» **Source passage**

Thousands of Cape Fur Seals lie on the coast of Plettenberg Bay

Our next stop after Plet was Wilderness, which was only a short two hour drive along the coast. We stopped along the way in Knysna and took in the incredible views from the top of the Knysna heads, as well as having a delicious lunch at the idyllic East Head Café overlooking the heads.

We spent two nights in Wilderness, which we found to be a quaint little town. It was probably our least favourite stop along the coast, partly because the sea was very rough and full of bluebottles so we couldn’t swim, and partly because of our hostel which had, among other things, rather translucent shower screens in the communal bathrooms! That said, we managed to while away a pleasant two days here, enjoying a lazy day working on the blog at a little coffee shop (the Green Shed) and paying a visit to the Wilderness Hotel, where Kirsten’s maternal grandparents came on their honeymoon in 1946!

We also finally got back into our hiking boots for the magnificent Half Collared Kingfisher Trail through the nature reserve and up to a waterfall.

After the hike we hopped back in the car and turned away from the coast for the drive to our next destination – Oudtshoorn (have a crack at pronouncing that!) in the Karoo. Oudtshoorn is an Afrikaner stronghold and once made its fortunes in the Ostrich trade. It’s still known for its ostrich farms, although the business is not as lucrative as it used to be in the days when ostrich feather boas were the height of fashion for society ladies! We loved Oudtshoorn – it was such a cute little town with so much to do, and it was CHEAP to boot! We only had two nights and one day here, which we crammed full of activities. We started with a visit to an Ostrich farm where we got up close to pat and feed the darling Betsy. We were then treated to a “neck massage” from the ostriches, an experience which was more traumatizing than relaxing and resulted in a great deal of bird feed finding its way into our undergarments.

We had a beautiful lunch and wine tasting at the Karusa winery. The wines were VERY reasonably priced (A$6 – 8 each) so we picked up a few of our favourites to take on to Cape Town with us!

Then we finished off the day with a visit to the Cango Wildlife Ranch, where we saw many rescued animals and got to pat some of the resident hand-reared cheetahs! Both nights we ate at Nostalgie – a local bistro serving delicious traditional Afrikaner dishes at very good prices!

» **Set task 1**
Lay out the rows as a Markdown table with columns "Number" and "Line," starting with the row with "Select the Zend Extension value 220131226" and going on through the row with "(x=85, y=518)". Skip blank lines.

» **The records**
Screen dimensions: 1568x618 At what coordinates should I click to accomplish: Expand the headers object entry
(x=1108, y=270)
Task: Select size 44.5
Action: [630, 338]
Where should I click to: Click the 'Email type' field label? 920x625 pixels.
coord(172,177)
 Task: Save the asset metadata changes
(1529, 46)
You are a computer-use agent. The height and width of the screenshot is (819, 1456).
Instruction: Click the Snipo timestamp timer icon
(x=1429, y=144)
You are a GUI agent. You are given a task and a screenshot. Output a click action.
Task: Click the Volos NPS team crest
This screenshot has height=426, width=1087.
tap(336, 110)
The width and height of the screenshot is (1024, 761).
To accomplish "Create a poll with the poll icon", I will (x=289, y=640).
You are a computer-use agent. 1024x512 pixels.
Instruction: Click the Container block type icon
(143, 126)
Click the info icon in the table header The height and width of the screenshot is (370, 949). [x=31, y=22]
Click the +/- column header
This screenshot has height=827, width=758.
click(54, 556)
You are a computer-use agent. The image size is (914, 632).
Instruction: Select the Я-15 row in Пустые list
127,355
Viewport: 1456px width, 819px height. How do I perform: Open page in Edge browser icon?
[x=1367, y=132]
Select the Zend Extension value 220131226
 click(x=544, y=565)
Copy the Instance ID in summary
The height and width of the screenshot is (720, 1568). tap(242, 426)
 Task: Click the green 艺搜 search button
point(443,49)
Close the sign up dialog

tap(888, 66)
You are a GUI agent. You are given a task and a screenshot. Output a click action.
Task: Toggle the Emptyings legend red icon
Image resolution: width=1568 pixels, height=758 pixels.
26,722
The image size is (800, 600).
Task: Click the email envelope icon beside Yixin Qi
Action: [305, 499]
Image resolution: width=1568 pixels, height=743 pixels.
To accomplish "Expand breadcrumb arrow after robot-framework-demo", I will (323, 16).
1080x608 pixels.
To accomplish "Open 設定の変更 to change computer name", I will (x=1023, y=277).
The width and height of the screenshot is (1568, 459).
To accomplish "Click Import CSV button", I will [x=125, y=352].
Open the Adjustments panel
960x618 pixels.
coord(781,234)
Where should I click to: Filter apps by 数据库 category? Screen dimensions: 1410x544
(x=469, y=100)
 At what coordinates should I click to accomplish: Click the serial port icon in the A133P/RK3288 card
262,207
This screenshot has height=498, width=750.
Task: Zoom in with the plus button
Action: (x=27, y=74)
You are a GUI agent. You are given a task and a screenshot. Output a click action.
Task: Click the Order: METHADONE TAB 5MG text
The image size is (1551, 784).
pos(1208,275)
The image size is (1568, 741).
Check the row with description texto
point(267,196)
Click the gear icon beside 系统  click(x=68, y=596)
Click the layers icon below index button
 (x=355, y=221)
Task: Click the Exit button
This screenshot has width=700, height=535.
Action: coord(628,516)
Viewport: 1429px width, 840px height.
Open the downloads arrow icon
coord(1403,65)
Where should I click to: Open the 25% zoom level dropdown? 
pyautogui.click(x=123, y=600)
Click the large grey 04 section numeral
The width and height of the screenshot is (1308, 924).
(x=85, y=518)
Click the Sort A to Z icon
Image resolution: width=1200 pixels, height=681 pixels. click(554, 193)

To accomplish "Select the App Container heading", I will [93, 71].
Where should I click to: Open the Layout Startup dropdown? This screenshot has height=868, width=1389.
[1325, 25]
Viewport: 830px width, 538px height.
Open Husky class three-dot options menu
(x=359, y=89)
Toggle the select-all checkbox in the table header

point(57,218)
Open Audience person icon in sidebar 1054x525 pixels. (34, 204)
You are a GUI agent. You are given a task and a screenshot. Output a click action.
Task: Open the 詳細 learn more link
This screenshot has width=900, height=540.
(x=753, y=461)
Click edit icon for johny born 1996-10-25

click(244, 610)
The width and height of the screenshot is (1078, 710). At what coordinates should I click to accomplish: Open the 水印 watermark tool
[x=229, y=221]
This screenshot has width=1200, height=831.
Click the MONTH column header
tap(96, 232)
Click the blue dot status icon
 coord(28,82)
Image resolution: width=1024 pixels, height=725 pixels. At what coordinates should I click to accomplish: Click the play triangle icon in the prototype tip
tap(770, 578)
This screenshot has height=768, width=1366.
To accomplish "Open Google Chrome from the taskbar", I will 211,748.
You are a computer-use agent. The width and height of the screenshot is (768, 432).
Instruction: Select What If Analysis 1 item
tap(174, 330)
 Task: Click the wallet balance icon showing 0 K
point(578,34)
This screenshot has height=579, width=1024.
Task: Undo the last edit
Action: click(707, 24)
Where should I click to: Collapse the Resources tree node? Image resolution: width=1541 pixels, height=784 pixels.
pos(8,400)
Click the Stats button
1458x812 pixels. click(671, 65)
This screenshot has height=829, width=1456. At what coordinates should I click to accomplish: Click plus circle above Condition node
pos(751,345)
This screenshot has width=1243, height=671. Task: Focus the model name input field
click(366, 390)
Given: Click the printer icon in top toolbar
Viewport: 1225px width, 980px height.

» **Set task 2**
Pick up the travel account of the trip from Plettenberg Bay to Oudtshoorn and keep writing from its last sentence.

» **Exercise result 1**
| Number | Line |
|---|---|
| 1 | Select the Zend Extension value 220131226 |
| 2 |  click(x=544, y=565) |
| 3 | Copy the Instance ID in summary |
| 4 | The height and width of the screenshot is (720, 1568). tap(242, 426) |
| 5 |  Task: Click the green 艺搜 search button |
| 6 | point(443,49) |
| 7 | Close the sign up dialog |
| 8 | tap(888, 66) |
| 9 | You are a GUI agent. You are given a task and a screenshot. Output a click action. |
| 10 | Task: Toggle the Emptyings legend red icon |
| 11 | Image resolution: width=1568 pixels, height=758 pixels. |
| 12 | 26,722 |
| 13 | The image size is (800, 600). |
| 14 | Task: Click the email envelope icon beside Yixin Qi |
| 15 | Action: [305, 499] |
| 16 | Image resolution: width=1568 pixels, height=743 pixels. |
| 17 | To accomplish "Expand breadcrumb arrow after robot-framework-demo", I will (323, 16). |
| 18 | 1080x608 pixels. |
| 19 | To accomplish "Open 設定の変更 to change computer name", I will (x=1023, y=277). |
| 20 | The width and height of the screenshot is (1568, 459). |
| 21 | To accomplish "Click Import CSV button", I will [x=125, y=352]. |
| 22 | Open the Adjustments panel |
| 23 | 960x618 pixels. |
| 24 | coord(781,234) |
| 25 | Where should I click to: Filter apps by 数据库 category? Screen dimensions: 1410x544 |
| 26 | (x=469, y=100) |
| 27 |  At what coordinates should I click to accomplish: Click the serial port icon in the A133P/RK3288 card |
| 28 | 262,207 |
| 29 | This screenshot has height=498, width=750. |
| 30 | Task: Zoom in with the plus button |
| 31 | Action: (x=27, y=74) |
| 32 | You are a GUI agent. You are given a task and a screenshot. Output a click action. |
| 33 | Task: Click the Order: METHADONE TAB 5MG text |
| 34 | The image size is (1551, 784). |
| 35 | pos(1208,275) |
| 36 | The image size is (1568, 741). |
| 37 | Check the row with description texto |
| 38 | point(267,196) |
| 39 | Click the gear icon beside 系统  click(x=68, y=596) |
| 40 | Click the layers icon below index button |
| 41 |  (x=355, y=221) |
| 42 | Task: Click the Exit button |
| 43 | This screenshot has width=700, height=535. |
| 44 | Action: coord(628,516) |
| 45 | Viewport: 1429px width, 840px height. |
| 46 | Open the downloads arrow icon |
| 47 | coord(1403,65) |
| 48 | Where should I click to: Open the 25% zoom level dropdown?  |
| 49 | pyautogui.click(x=123, y=600) |
| 50 | Click the large grey 04 section numeral |
| 51 | The width and height of the screenshot is (1308, 924). |
| 52 | (x=85, y=518) |

» **Exercise result 2**
From Oudtshoorn we had a long day of driving all the way back to Cape Town. It was very misty and we could barely see a few meters in front of us as we drove over the mountains at the start of the day, but the weather cleared miraculously and we were treated to magnificent views of the mountains as we drove through Paarl and into Cape Town, at long last catching sight of Table Mountain.

The scenery leading into Cape Town was sublime

Favourite thing we did

After some intense debate, we decided that the Half Collared Kingfisher Trail in Wilderness was our favourite activity from our time on the Garden Route and Wild Coast. It is a stunning hike through a shady forest and along boardwalks amongst the trees. At one point we came upon a river where we could use a rope to pull ourselves across on a pontoon.

The turnaround point for the hike was at a beautiful waterfall, where we stopped for a picnic lunch and a quick dip in the rather chilly water which was also somewhat orange (from the tannins in the fallen leaves upstream).

It’s a fairly popular trail, but even at the waterfall site you won’t feel that it is too overcrowded. It’s also one of the safest walks along the coast, as the track has one entry point which is overseen by park rangers. This last detail was something we really appreciated, as there were quite a few spectacular hikes all along the coast that we considered doing. Unfortunately, quite a few of these have recently had some instances of people being robbed or assaulted. A charming walk, also in Wilderness, that follows the old disused train lines of the town, was where a European couple were robbed and stabbed just a few weeks before we arrived. So, when looking for great hikes along the Wild Coast or Garden Route, we recommend electing the no stabby-stabby option.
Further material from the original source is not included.